*WORK TO COMPLETE*. Continue the MarkItDown plugin guide below from the point where it stops. The entries come after it.

*DOCUMENT TEXT*.
Skip to main content
MarkItDown’s plugin system allows you to extend its capabilities with custom document converters for file formats not supported by default.

Using Plugins

Enabling Plugins

Plugins are disabled by default and must be explicitly enabled.
markitdown --use-plugins file.rtf
markitdown -p file.rtf

Listing Installed Plugins

Check which plugins are installed:
markitdown --list-plugins
Output:
Installed MarkItDown 3rd-party Plugins:

  * sample_plugin    	(package: markitdown_sample_plugin)

Use the -p (or --use-plugins) option to enable 3rd-party plugins.
If no plugins are installed:
Installed MarkItDown 3rd-party Plugins:

  * No 3rd-party plugins installed.

Find plugins by searching for the hashtag #markitdown-plugin on GitHub.

Finding Plugins

Discover available plugins:
1

Search GitHub

Look for repositories tagged with #markitdown-plugin:Search GitHub for #markitdown-plugin
2

Check PyPI

Search PyPI for packages starting with markitdown-:
pip search markitdown-
3

Community Resources

Check the MarkItDown repository for plugin recommendations

Installing Plugins

Plugins are installed as Python packages:
# From PyPI
pip install markitdown-sample-plugin

# From GitHub
pip install git+https://github.com/user/markitdown-plugin-name.git

# From local directory
pip install -e /path/to/plugin
Verify installation:
markitdown --list-plugins

Creating Plugins

Plugin Structure

A MarkItDown plugin is a Python package that implements a specific interface:
1

Create a DocumentConverter

converter.py
from typing import BinaryIO, Any
from markitdown import DocumentConverter, DocumentConverterResult, StreamInfo

class RtfConverter(DocumentConverter):
    def accepts(
        self,
        file_stream: BinaryIO,
        stream_info: StreamInfo,
        **kwargs: Any,
    ) -> bool:
        """Check if this converter can handle the file."""

*RECORDS PROVIDED*.
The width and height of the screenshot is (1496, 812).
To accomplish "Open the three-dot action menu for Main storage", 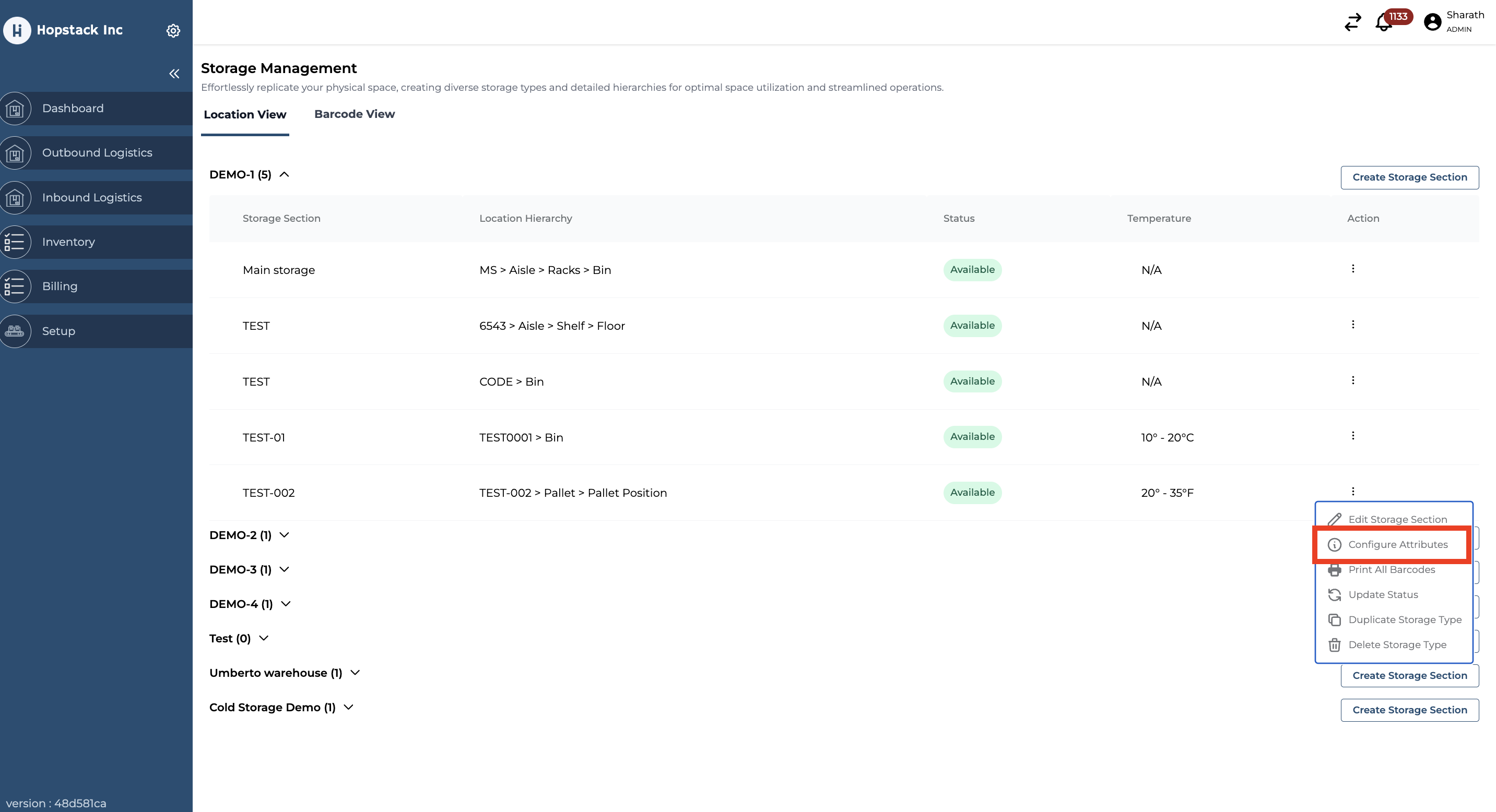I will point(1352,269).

--

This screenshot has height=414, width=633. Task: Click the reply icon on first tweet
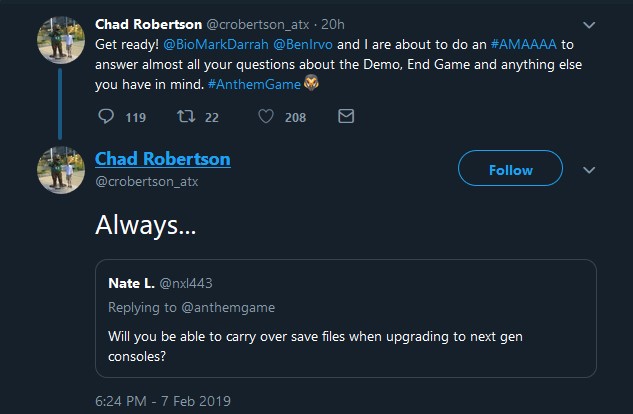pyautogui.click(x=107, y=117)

*TASK OUTPUT*.
        extension = (stream_info.extension or "").lower()
        mimetype = (stream_info.mimetype or "").lower()
        
        if extension == ".rtf":
            return True
        if mimetype == "text/rtf":
            return True
        
        return False

    def convert(
        self,
        file_stream: BinaryIO,
        stream_info: StreamInfo,
        **kwargs: Any,
    ) -> DocumentConverterResult:
        """Convert the file to Markdown."""
        # Read the RTF content
        content = file_stream.read()
        
        # Convert to Markdown (simplified example)
        markdown = self._rtf_to_markdown(content)
        
        return DocumentConverterResult(
            markdown=markdown,
            title="RTF Document"
        )
    
    def _rtf_to_markdown(self, content: bytes) -> str:
        # Implement RTF parsing logic
        from striprtf.striprtf import rtf_to_text
        text = rtf_to_text(content.decode('utf-8'))
        return text
2

Create Plugin Interface

__init__.py
from .converter import RtfConverter
from markitdown import MarkItDown

# Plugin interface version
__plugin_interface_version__ = 1

def register_converters(markitdown: MarkItDown, **kwargs):
    """Register converters with MarkItDown instance."""
    markitdown.register_converter(RtfConverter())
3

Configure Entry Point

pyproject.toml
[project]
name = "markitdown-rtf-plugin"
version = "0.1.0"
dependencies = [
    "markitdown>=0.1.0",
    "striprtf",
]

[project.entry-points."markitdown.plugin"]
rtf_plugin = "markitdown_rtf_plugin"

Entry Point Configuration

The entry point is critical for plugin discovery:
[project.entry-points."markitdown.plugin"]
plugin_name = "package_name"
  • Entry point group: Must be "markitdown.plugin"
  • Plugin name: Any unique identifier (e.g., rtf_plugin)
  • Package name: The fully qualified package name (e.g., markitdown_rtf_plugin)

Plugin Interface Version

Your plugin must export the interface version:
__plugin_interface_version__ = 1
Currently, only version 1 is supported.

Registration Function

Implement the register_converters function:
def register_converters(markitdown: MarkItDown, **kwargs):
    """
    Called when MarkItDown instances are created with plugins enabled.
    
    Args:
        markitdown: The MarkItDown instance to register converters with
        **kwargs: Additional arguments passed to MarkItDown constructor
    """
    # Register one or more converters
    markitdown.register_converter(MyConverter())
    markitdown.register_converter(AnotherConverter())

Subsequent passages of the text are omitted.